And gold was sold to cover margin and to get cash. We didn't really see that this time around. We actually saw short covering that was occurring prior to the employment data. No one, I would say, expected a collapse of a major bank, though. And those shorts were unwound and people went long thereafter.

But I think now, things are a little bit more stable. And we think there's a bit of a reversal. But we're very bullish longer term.

Greg Bonnell: Let's talk about the longer term, then, because ultimately, it seems that the big macro overhang is still there. It's the Fed. Maybe the math has changed a little bit in terms of the market. But this is what the Fed does now that has to consider a bank collapse and with its formula. But is it really just about the path of the Fed for the rest of this year when we talk about gold or, perhaps, some other commodities?

Bart Melek: I think it's quite important. Ultimately, the Fed probably still increases rates, but most likely at a slower pace than the market price previously. No one knows for sure how that's going to turn out, but I think the consensus is building that the next move is not going to be 50 basis points. Many are considering 0 or 25.

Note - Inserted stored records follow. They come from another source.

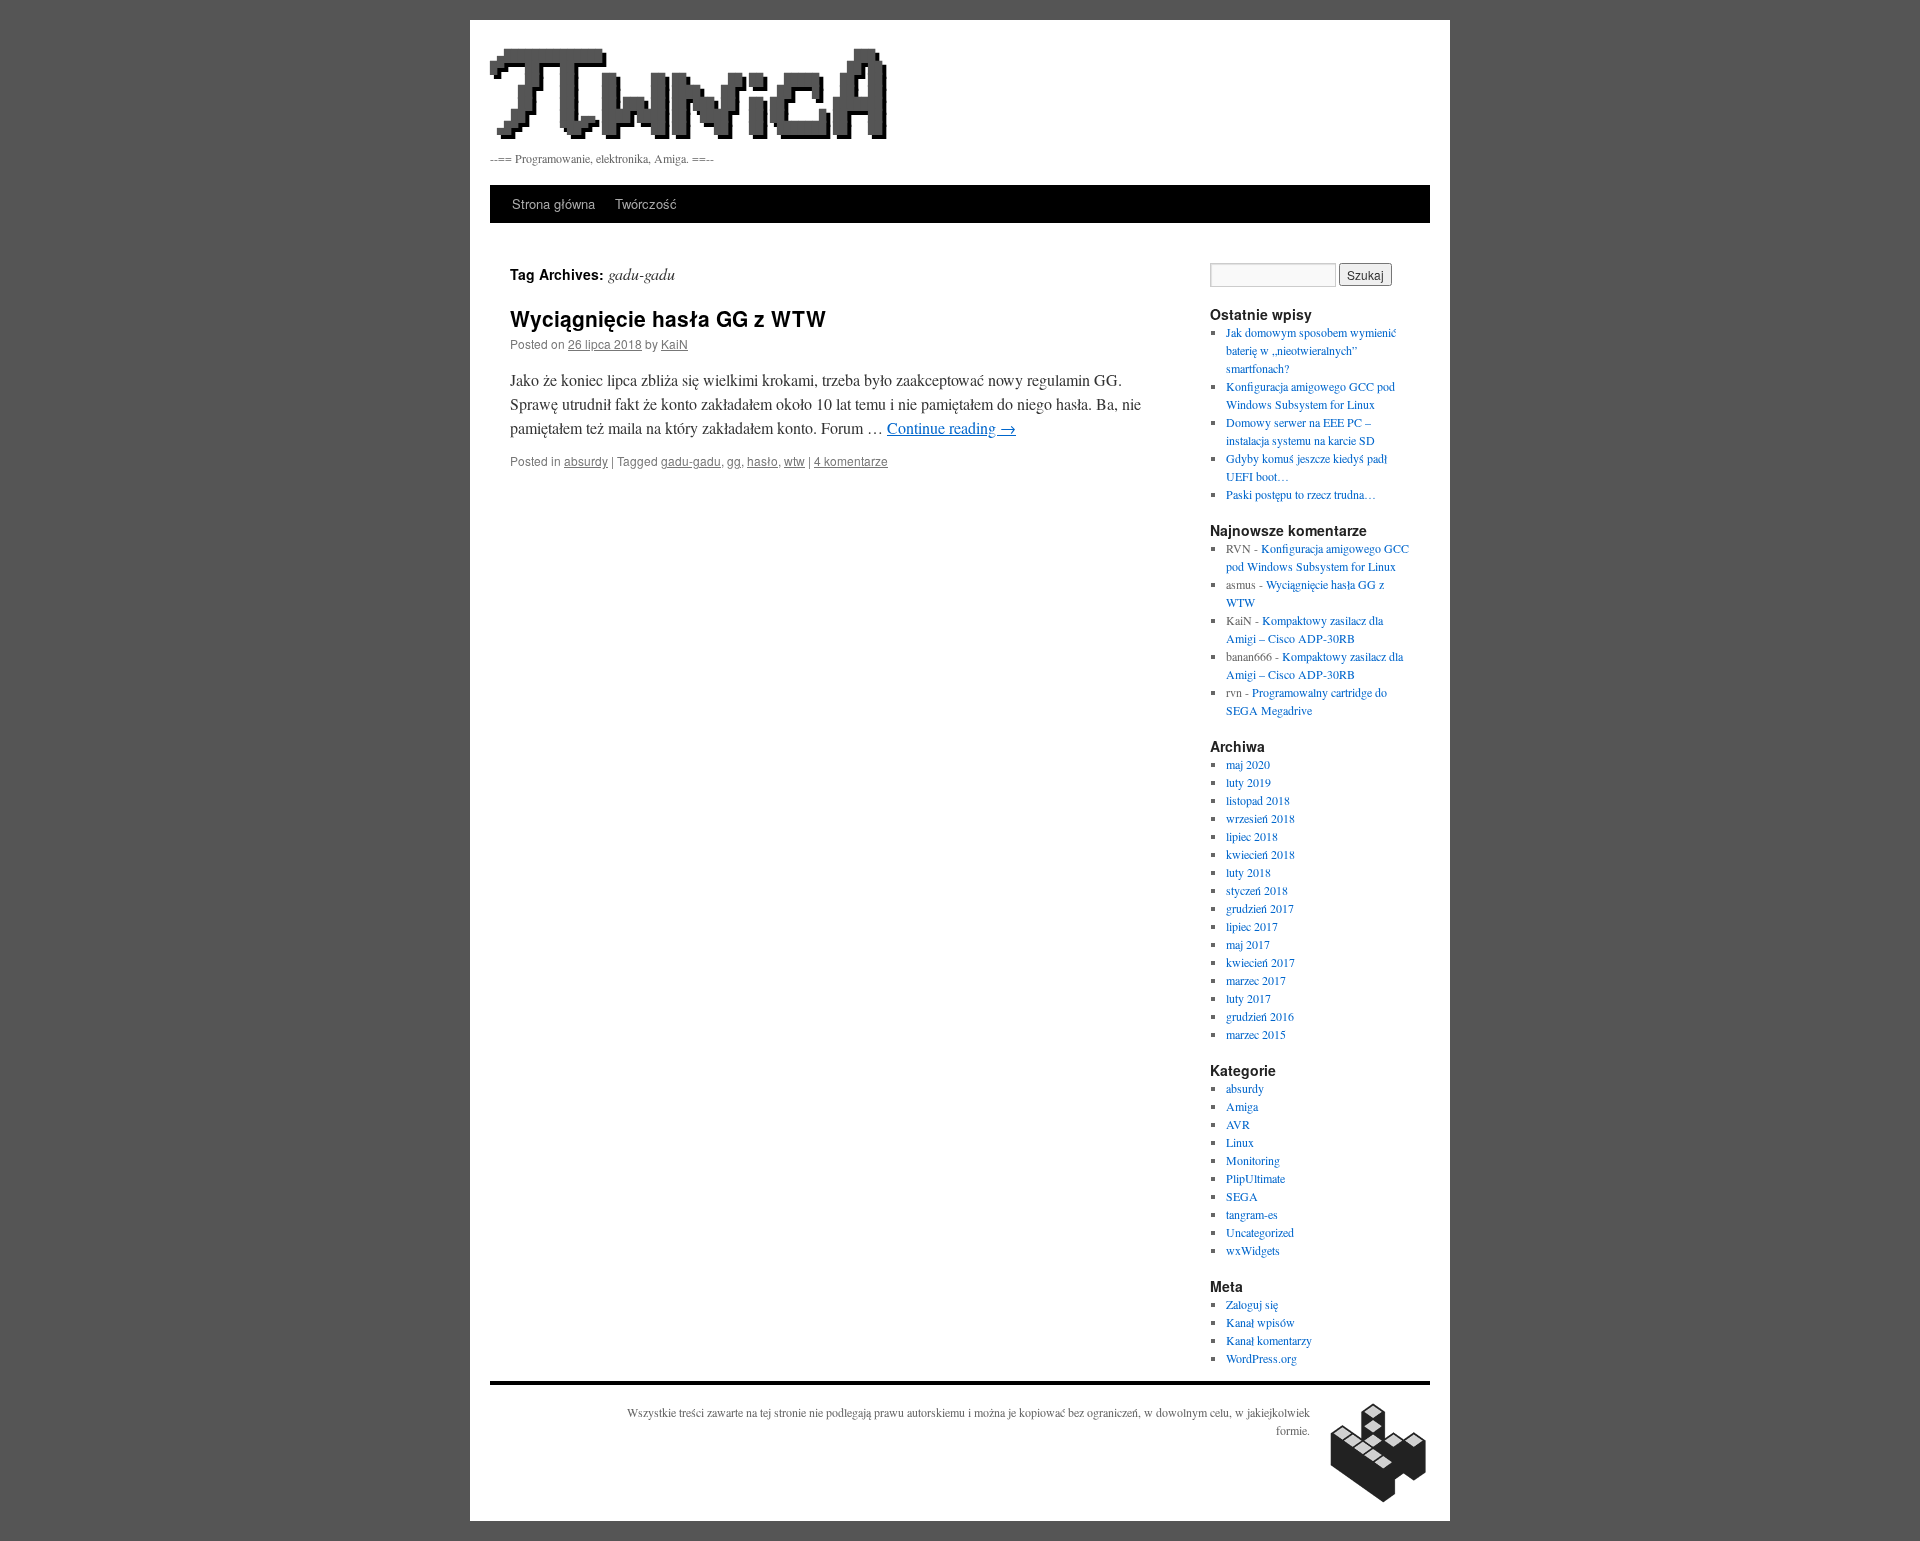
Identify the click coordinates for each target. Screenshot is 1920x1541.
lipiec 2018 (1252, 836)
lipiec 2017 (1252, 926)
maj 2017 (1248, 944)
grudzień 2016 (1260, 1016)
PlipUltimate (1255, 1178)
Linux (1240, 1142)
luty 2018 (1248, 872)
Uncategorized (1260, 1232)
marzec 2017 (1256, 980)
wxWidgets (1253, 1250)
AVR (1238, 1124)
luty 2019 (1248, 782)
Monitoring (1253, 1160)
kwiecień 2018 (1260, 854)
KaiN (674, 343)
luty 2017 (1248, 998)
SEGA (1242, 1196)
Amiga (1242, 1106)
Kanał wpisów (1260, 1322)
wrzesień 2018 (1260, 818)
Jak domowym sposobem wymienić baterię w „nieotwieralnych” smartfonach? (1311, 350)
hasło (762, 460)
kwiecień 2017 (1260, 962)
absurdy (586, 460)
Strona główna (553, 203)
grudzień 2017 (1260, 908)
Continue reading (951, 427)
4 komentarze (851, 460)
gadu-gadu (691, 460)
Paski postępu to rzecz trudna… (1301, 494)
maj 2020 (1248, 764)
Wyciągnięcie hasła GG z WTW (668, 318)
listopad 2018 (1258, 800)
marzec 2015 (1256, 1034)
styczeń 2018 (1257, 890)
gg (734, 460)
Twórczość (646, 203)
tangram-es (1252, 1214)
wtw (794, 460)
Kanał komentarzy (1269, 1340)
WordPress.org (1261, 1358)
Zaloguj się (1252, 1304)
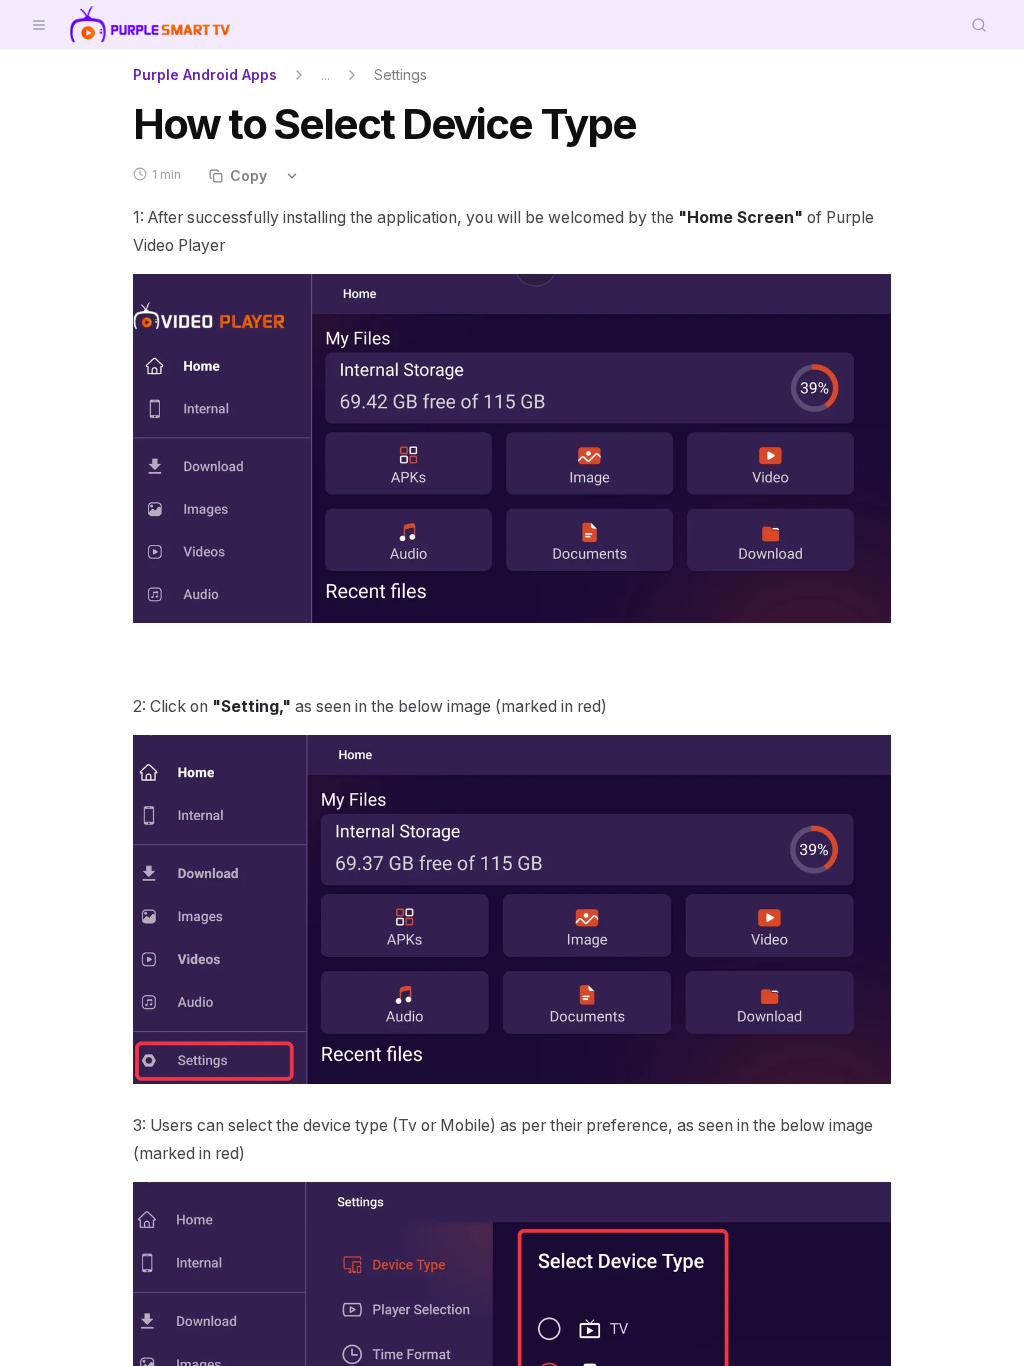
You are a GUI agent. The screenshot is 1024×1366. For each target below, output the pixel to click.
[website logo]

And I think the contingent is split, whether it's 25 or 0. No one is really talking 50 anymore. And also, we're pricing in a speedier pivot towards a dovish policy. Well, that probably means, if that happens, that rates on the short end of the curve, in particular, will start slumping-- we've already seen the longer end of the curve do that, we have inversions -- ahead of inflation.

So probably the Federal Reserve sees tightening right now in the credit markets aside from areas they control and may very well decide that rates don't have to go as high as previously and may not have to stay there for as long. And that is a good environment for gold, mainly because you can envision a world where inflation could hold above 2% for a prolonged period, making the opportunity cost of holding gold quite low and having it as a hedge against inflation. After all, gold is a real asset that requires labor, requires energy, capital inputs, all sorts of things to produce that ounce.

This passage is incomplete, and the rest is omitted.